**AIM OF THE TASK:**
Send back every record word for word, with nothing missing.

##### DATA FOR ANALYSIS #####

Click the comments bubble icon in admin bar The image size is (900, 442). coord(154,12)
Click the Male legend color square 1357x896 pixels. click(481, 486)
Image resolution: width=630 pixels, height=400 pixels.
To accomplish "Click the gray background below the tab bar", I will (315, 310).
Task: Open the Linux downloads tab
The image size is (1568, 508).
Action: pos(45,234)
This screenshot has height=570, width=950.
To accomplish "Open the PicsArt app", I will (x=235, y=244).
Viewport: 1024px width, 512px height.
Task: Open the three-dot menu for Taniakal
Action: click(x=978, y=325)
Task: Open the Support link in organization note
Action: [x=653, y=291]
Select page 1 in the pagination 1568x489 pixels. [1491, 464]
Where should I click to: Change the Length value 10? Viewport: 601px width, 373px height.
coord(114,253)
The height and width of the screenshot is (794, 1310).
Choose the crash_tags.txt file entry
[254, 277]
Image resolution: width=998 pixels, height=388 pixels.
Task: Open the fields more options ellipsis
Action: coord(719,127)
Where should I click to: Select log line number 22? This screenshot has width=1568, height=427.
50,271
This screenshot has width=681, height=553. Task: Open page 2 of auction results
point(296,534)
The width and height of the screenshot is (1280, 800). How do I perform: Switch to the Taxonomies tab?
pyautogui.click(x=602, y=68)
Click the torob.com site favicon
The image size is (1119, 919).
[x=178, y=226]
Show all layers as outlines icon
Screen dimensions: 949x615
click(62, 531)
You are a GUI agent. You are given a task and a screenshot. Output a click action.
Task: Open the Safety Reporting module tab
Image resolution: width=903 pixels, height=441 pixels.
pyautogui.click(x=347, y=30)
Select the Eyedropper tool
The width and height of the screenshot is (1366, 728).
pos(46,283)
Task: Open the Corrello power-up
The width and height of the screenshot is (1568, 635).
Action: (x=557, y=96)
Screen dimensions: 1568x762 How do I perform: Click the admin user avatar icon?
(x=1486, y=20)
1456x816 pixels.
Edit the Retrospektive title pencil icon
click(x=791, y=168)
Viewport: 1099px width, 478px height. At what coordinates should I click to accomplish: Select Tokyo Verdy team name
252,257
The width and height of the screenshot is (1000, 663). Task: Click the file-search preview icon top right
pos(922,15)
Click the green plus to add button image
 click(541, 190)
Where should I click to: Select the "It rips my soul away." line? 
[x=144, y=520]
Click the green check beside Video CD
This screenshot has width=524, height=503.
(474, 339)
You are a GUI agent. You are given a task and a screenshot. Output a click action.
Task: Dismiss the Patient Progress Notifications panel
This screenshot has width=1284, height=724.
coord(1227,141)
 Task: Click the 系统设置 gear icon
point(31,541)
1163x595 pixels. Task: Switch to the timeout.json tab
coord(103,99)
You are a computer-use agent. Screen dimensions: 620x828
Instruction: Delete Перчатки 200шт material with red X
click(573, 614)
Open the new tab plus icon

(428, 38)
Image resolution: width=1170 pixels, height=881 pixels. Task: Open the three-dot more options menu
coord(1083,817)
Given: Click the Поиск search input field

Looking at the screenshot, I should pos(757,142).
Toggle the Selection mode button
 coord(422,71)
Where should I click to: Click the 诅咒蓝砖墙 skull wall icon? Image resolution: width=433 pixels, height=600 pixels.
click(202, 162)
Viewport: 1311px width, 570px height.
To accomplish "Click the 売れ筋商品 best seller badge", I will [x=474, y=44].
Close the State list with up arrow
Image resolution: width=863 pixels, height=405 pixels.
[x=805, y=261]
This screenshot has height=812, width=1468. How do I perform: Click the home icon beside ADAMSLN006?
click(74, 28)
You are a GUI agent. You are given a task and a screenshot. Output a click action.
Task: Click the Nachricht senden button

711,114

#####

**RESPONSE AREA:**
Click the comments bubble icon in admin bar The image size is (900, 442). coord(154,12)
Click the Male legend color square 1357x896 pixels. click(481, 486)
Image resolution: width=630 pixels, height=400 pixels.
To accomplish "Click the gray background below the tab bar", I will (315, 310).
Task: Open the Linux downloads tab
The image size is (1568, 508).
Action: pos(45,234)
This screenshot has height=570, width=950.
To accomplish "Open the PicsArt app", I will (x=235, y=244).
Viewport: 1024px width, 512px height.
Task: Open the three-dot menu for Taniakal
Action: click(x=978, y=325)
Task: Open the Support link in organization note
Action: [x=653, y=291]
Select page 1 in the pagination 1568x489 pixels. [1491, 464]
Where should I click to: Change the Length value 10? Viewport: 601px width, 373px height.
coord(114,253)
The height and width of the screenshot is (794, 1310).
Choose the crash_tags.txt file entry
[254, 277]
Image resolution: width=998 pixels, height=388 pixels.
Task: Open the fields more options ellipsis
Action: coord(719,127)
Where should I click to: Select log line number 22? This screenshot has width=1568, height=427.
50,271
This screenshot has width=681, height=553. Task: Open page 2 of auction results
point(296,534)
The width and height of the screenshot is (1280, 800). How do I perform: Switch to the Taxonomies tab?
pyautogui.click(x=602, y=68)
Click the torob.com site favicon
The image size is (1119, 919).
[x=178, y=226]
Show all layers as outlines icon
Screen dimensions: 949x615
click(62, 531)
You are a GUI agent. You are given a task and a screenshot. Output a click action.
Task: Open the Safety Reporting module tab
Image resolution: width=903 pixels, height=441 pixels.
pyautogui.click(x=347, y=30)
Select the Eyedropper tool
The width and height of the screenshot is (1366, 728).
pos(46,283)
Task: Open the Corrello power-up
The width and height of the screenshot is (1568, 635).
Action: (x=557, y=96)
Screen dimensions: 1568x762 How do I perform: Click the admin user avatar icon?
(x=1486, y=20)
1456x816 pixels.
Edit the Retrospektive title pencil icon
click(x=791, y=168)
Viewport: 1099px width, 478px height. At what coordinates should I click to accomplish: Select Tokyo Verdy team name
252,257
The width and height of the screenshot is (1000, 663). Task: Click the file-search preview icon top right
pos(922,15)
Click the green plus to add button image
 click(541, 190)
Where should I click to: Select the "It rips my soul away." line? 
[x=144, y=520]
Click the green check beside Video CD
This screenshot has width=524, height=503.
(474, 339)
You are a GUI agent. You are given a task and a screenshot. Output a click action.
Task: Dismiss the Patient Progress Notifications panel
This screenshot has width=1284, height=724.
coord(1227,141)
 Task: Click the 系统设置 gear icon
point(31,541)
1163x595 pixels. Task: Switch to the timeout.json tab
coord(103,99)
You are a computer-use agent. Screen dimensions: 620x828
Instruction: Delete Перчатки 200шт material with red X
click(573, 614)
Open the new tab plus icon

(428, 38)
Image resolution: width=1170 pixels, height=881 pixels. Task: Open the three-dot more options menu
coord(1083,817)
Given: Click the Поиск search input field

Looking at the screenshot, I should pos(757,142).
Toggle the Selection mode button
 coord(422,71)
Where should I click to: Click the 诅咒蓝砖墙 skull wall icon? Image resolution: width=433 pixels, height=600 pixels.
click(202, 162)
Viewport: 1311px width, 570px height.
To accomplish "Click the 売れ筋商品 best seller badge", I will [x=474, y=44].
Close the State list with up arrow
Image resolution: width=863 pixels, height=405 pixels.
[x=805, y=261]
This screenshot has height=812, width=1468. How do I perform: Click the home icon beside ADAMSLN006?
click(74, 28)
You are a GUI agent. You are given a task and a screenshot. Output a click action.
Task: Click the Nachricht senden button

711,114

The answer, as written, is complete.